By Hindustan Times
Indra Kumar, the director of Dil, Beta, Raja, Masti and Grand Masti, is back with his latest film Super Nani and it seems he is still stuck in the ‘70s. Despite having a thought provoking climax, the film gets reduced to a collage of tacky family dramas of Nutan-Mena Kumari era. Interestingly, the film has an entire 20 minute sequence that pays homage to yesteryear heroines. However, all this happens in such a manner that the audience starts feeling trapped inside a saas-bahu soap.
Bharti Bhatia (Rekha), a Patna born hardworking lady, has spent her entire life in the service of her family that includes her husband RK Bhatia (Randhir Kapoor), son Suketu (Rajesh Kumar) and daughter Gargee (Anchal Dwivedi). Her daughter-in-law (Shreya Narayan) is also a pain in the neck for Bharti. Nobody treats Bharti better than a doormat until her relative Mann (Sharman Joshi) arrives from America who devises a way to turn the tables and put Bharti back on a high pedestal.
The film has a regular storyline which showcases Rekha as a helpless mother who simply accepts every rude gesture of her family members as another litmus test. This too shall pass is her mantra in life while in her heart she craves for her husband’s attention who is simply blown away by his secretary’s intelligence and beauty. Seems like an old story? I can’t take a no for no because this is one story which has been played on Indian celluloid for more than 50 years, and even the most creatively challenged filmmaker stopped milking this plot two decades ago.
I am ok with the fact that Indra Kumar made a film on a mother’s plight but I can’t sustain the treatment he has given to it. There is one sequence in the film which shows Rekha cooking food for everybody and singing a prayer to Lord Krishna for the eternal welfare of her family and then she comes back to the dining table only to be humiliated again. Sorry, but more than Rekha this becomes a torture on the audience’s intelligence.
I am not denying the fact that it could be a reality in today’s India. In fact it is, but why should an innocent moviegoer suffer because the director couldn't think of anything better. Anyway, just when Rekha thought it’s a never-ending saga, she gets selected for a modeling assignment. This turns out to be a life changing move for her and she starts earning money, power and respect, but her family still needs a severe jolt to accept her authority.
The transformation from Mother India to Mrs India happens in a jiffy and Rekha becomes a woman who can seek revenge and get some screws tightened. As expected, everyone realises their mistake and the house becomes a home, hopefully forever.

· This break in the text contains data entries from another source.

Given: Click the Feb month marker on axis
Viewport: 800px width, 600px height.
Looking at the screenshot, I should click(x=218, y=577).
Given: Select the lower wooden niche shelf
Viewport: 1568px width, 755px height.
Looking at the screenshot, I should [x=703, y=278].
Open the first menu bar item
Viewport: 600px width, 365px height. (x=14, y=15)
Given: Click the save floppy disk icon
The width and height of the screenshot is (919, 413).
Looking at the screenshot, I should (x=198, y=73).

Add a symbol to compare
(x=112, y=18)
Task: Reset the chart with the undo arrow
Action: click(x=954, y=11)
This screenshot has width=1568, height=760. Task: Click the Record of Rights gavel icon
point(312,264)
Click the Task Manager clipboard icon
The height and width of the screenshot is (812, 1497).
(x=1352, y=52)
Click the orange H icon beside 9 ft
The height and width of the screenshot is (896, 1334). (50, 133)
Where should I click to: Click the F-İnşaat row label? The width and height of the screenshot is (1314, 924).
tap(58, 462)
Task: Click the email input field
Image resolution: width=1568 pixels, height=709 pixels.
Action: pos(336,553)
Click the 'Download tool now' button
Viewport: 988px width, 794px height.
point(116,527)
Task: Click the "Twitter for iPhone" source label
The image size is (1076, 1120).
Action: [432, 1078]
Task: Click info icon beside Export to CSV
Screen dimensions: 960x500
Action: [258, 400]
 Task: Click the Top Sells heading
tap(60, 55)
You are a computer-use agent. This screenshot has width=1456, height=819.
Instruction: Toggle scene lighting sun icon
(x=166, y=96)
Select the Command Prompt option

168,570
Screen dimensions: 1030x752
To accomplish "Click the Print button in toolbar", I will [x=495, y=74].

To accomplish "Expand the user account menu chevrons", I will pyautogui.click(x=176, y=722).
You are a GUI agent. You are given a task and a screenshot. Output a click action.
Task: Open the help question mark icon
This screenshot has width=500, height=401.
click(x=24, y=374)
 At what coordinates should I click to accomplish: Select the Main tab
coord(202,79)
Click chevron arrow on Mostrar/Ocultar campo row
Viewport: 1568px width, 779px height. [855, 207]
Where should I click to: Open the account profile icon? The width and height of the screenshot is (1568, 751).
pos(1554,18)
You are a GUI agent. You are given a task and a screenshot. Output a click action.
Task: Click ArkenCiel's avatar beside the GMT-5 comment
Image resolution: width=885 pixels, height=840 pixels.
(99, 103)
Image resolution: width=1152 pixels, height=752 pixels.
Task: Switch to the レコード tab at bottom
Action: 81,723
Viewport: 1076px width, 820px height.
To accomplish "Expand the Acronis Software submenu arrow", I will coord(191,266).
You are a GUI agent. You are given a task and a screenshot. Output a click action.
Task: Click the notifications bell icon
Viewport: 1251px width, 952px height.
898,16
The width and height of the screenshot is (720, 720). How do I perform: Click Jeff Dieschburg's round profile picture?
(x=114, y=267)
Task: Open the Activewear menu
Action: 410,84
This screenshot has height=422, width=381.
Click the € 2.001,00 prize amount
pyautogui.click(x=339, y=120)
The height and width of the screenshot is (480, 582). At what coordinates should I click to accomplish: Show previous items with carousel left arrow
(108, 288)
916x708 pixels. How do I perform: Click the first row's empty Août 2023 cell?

Super Nani is loud, badly planned and lousily executed. Rekha as Bharti Bhatia tries her best to save a film which simply refuses to grow beyond the walls of Lalita Pawar’s house but there is absolutely no novelty and freshness in the idea and the characters are so strident that the viewer begins to blame his fortune within minutes.
Indra Kumar is a veteran and knows the tricks of the trade and thus his choice of making a film like Super Nani astonishes me. Actors can’t do much about a film which is based on a redundant premise and as a consequence they look bored, uninterested and tired.
The climax of the film generates some sympathy towards the cause of women empowerment but Randhir Kapoor’s hamming takes away even that bit of compassion out of the flabbergasted spectator.
Super Nani isn't worth your time. It has absolutely nothing to offer. I wouldn’t be surprised if some actors never get a call from producers after this film.